Mr. MURCHISON. The result of the industry committee procedure would be the establishment of uniform wage rates in this industry and the establishment of a wage structure divorced from the realities of the industry, and inequitable both for particular mills and to the individual worker.

The difficulties indicated above would not end with the establishment of occupational minima. Changes are constantly taking place. in the industry and they will probably occur with increasing rapidity in the future-machinery changes, product changes, task-lay-out changes, increasing or decreasing the content of a particular job. With the hierarchy of minimum wages fixed by law it will be impossible in practice to make adjustments in the rates for particular jobs. The result would be a frozen wage structure unresponsive to the changing technology of the industry.
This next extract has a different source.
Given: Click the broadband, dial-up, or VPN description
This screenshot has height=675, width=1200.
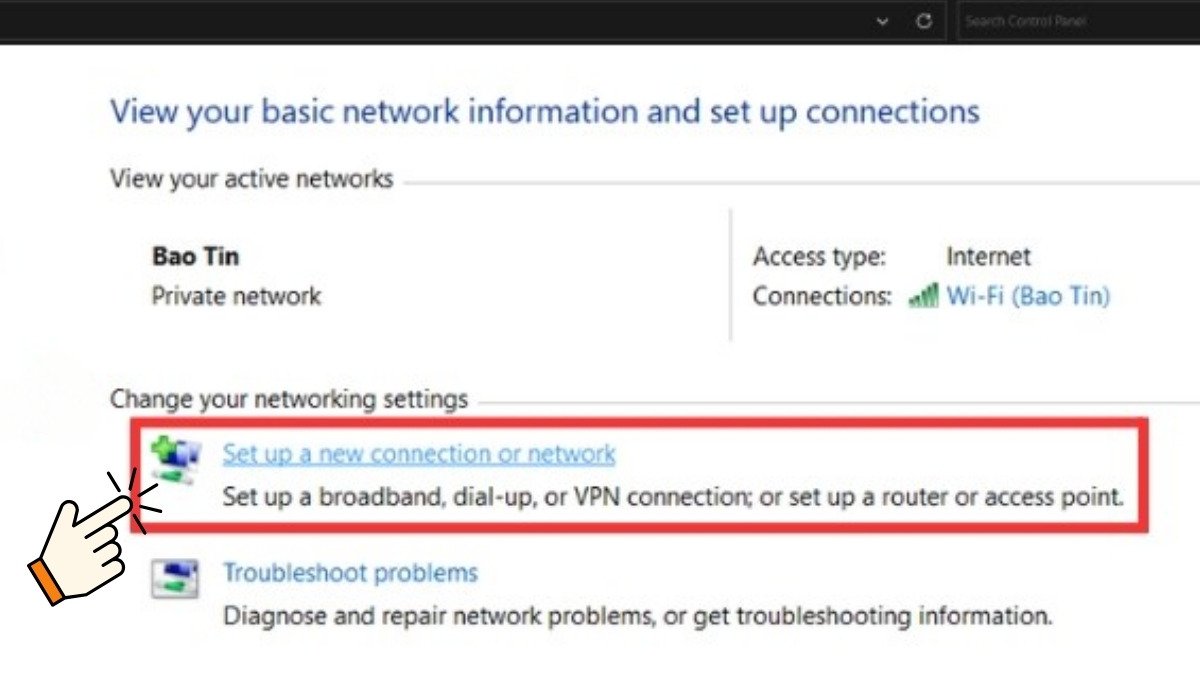Looking at the screenshot, I should tap(673, 496).
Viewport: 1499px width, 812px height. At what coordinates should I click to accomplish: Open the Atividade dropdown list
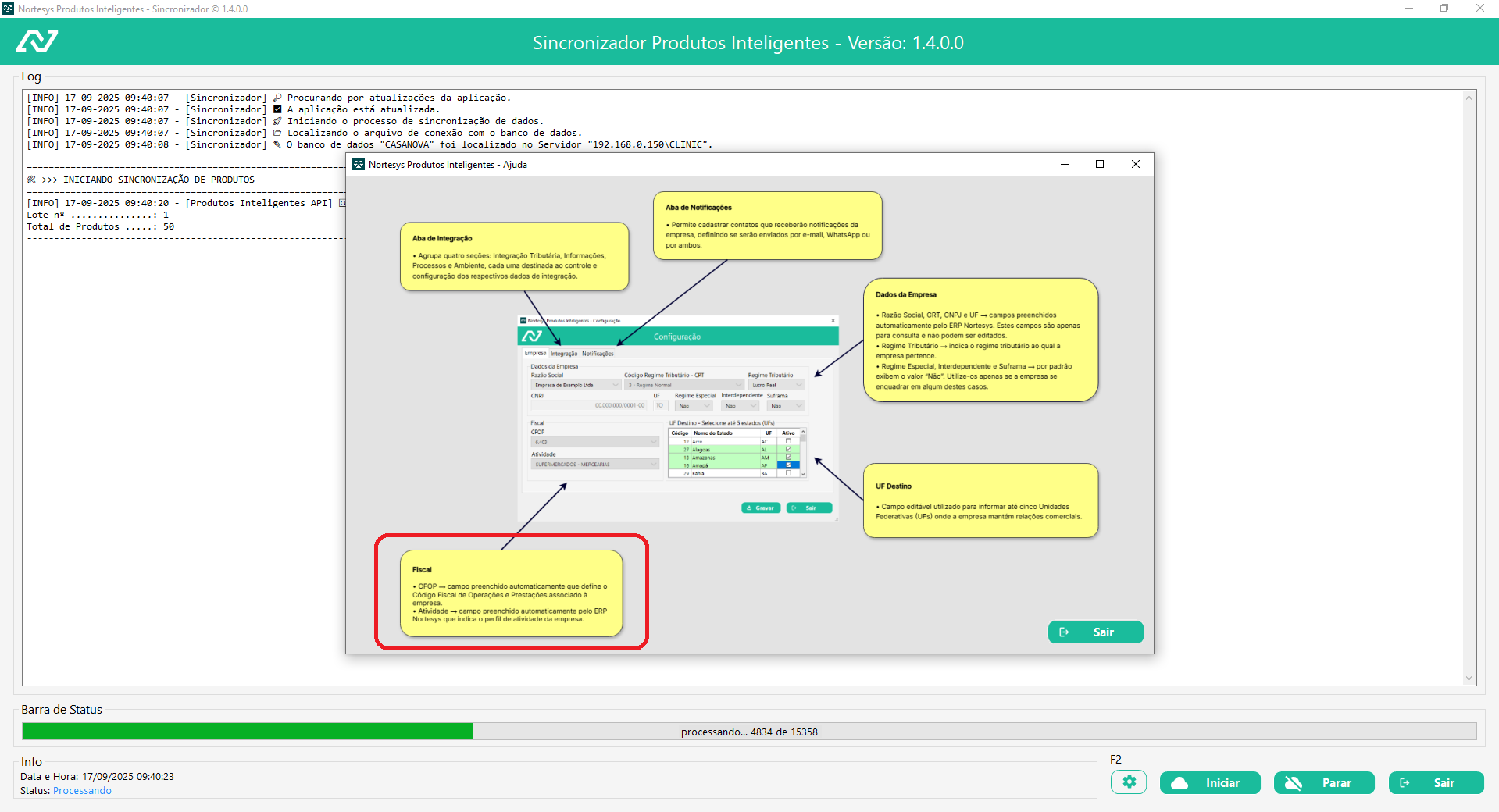654,465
Power is unnecessary: We are opposed to this grant of power to the industry committee because we believe it is as unncessary as it is undesirable and unworkable. It is a well known fact to all who have had any experience in industry that an increase in the basic minimum automatically forces some readjustment of the remainder of the wage structure. Such action is necessary to plant efficiency, and the maintenance of employee morale. Mr. William Davis former Chairman of the War Labor Board and Director of Economic Stabilization, testifying before a subcommittee of this committee said:

I would like to say something about what happens when you do raise the wage, to 60 cents as a minimum wage in a plant. If you have got, as you are likely to have, and as we have found in these low level wage plants, very little difference between the minimum skilled worker and the next one above him, the semiskilled, you may have a plant where the minimum wage has been 30 cents * * * and then there is another group which gets 321⁄2 cents, and another group 371⁄2, and so forth.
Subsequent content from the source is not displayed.